Outsourcers: Now is the time for the next step in productivity

Commentary - Slow job growth projections combined with an upcoming presidential election have made "outsourcing" a four-letter word in American business circles. The largest proponents of outsourcing have remained quiet about their projects and engagements.

Commentary - Slow job growth projections combined with an upcoming presidential election have made "outsourcing" a four-letter word in American business circles. The largest proponents of outsourcing have remained quiet about their projects and engagements.

In reality, the majority of large American IT departments do outsource, but few will discuss it. A Harvard Business Review article has clarified that point. Specifically, Ben Heineman Jr., a former GE executive and current Harvard Business School professor defends outsourcing, urging that American companies need to efficiently integrate offshore workers into their businesses in order to stay competitive in international markets. Companies can "responsibly" outsource by examining engagements based on Business Purpose, Revenues and Quality.

But it’s not just about the companies – vendors and strategic partners need to play a major role as well. Three key areas exist in a vendor-outsourcing relationship will help establish accountability and responsibility on both sides:

Evaluate on value, compared to overall cost
Traditionally, outsourcing has been viewed as a way to reduce the cost of a manual, lower-level IT process. But with the majority of projects, such tasks are already completed, and cost has been reduced. The next step involves higher-level engineering and productivity.

In a value-driven engagement, vendors are evaluated based on the business values created, not time and materials consumed. Value is derived from success with the client, and should be a relationship of mutual benefit.

With shared benefits comes shared risk. When risk is involved, the key currency in the vendor relationship is value, which can be a welcome change for any company that has experienced an outside party running up the bill based solely on the number of time and materials spent on an engagement.

Measure success by business results
For an outside supplier perspective, the delivery and engagement models need to deliver business value, where suppliers need to have a clear idea of the overall problems of the business. Suppliers need to establish their engagement model strategy and goals, and they must be aligned with that of the customer. Outsourcers are more deeply ingrained in the IT department, utilizing their technology expertise to suggest ways the business could run more productively. This "business or strategy consulting" type of approach often uncovers opportunities a client did not realize even existed. Vendors provide an additional level of sophistication evaluated by the needs of the client's client – not solely by the needs of outsourcing client alone. In this scenario, overall business goals are met and a relationship of optimum value is cultivated with the customer.

Focus on management and accountability
Considering economic and political pressures inside and outside of an organization, the most important role in an IT-vendor relationship is to create organized and strict management practices.
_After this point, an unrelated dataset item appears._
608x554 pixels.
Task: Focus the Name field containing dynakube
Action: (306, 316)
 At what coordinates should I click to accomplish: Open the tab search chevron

This extends beyond traditional benchmarks. It must align Best Practices which directly create a business outcome. When held to a high standard in the business context, a vendor can utilize its full range of expertise and resources to ensure success with a client.

Effective measurement involves clarity and visibility at the outset. Historically, "shared risk and reward" projects fail because of a void of structure and visibility. The outside party would tie its work to client success, but the projects did not define what success was. When success is linked to solid, measurable business outcomes, vendor and client head toward the same goal as partners.

Conclusion
The “time and materials” approach to delivery models does not align with the needs of the market and discourages a discussion of outsourcing in the corporate public discourse. Now is the perfect time to examine how the industry can evolve to deliver better IT services and achieve a greater positive impact on U.S. businesses. Outsourcers – and suppliers in general – need to take the next step in productivity by being more accountable and synchronistic with the overall IT goals. With a confluence of value, efficiency and solid measurement, U.S. Companies can use outsourcing to gain a competitive advantage.

biography
David Kruzner is an executive vice president at iGATE, the first Business Outcomes driven integrated Technology and Operations (iTOPS) solutions provider. iGATE delivers effective IT solutions to over 360 Fortune 1000 clients spanning such industries as: banking & financial services; insurance & healthcare; life sciences; manufacturing, retail, distribution & logistics; media, entertainment leisure & travel; communication, energy & utilities; public sector; and independent software vendors. For more information, visit: www.igate.com.”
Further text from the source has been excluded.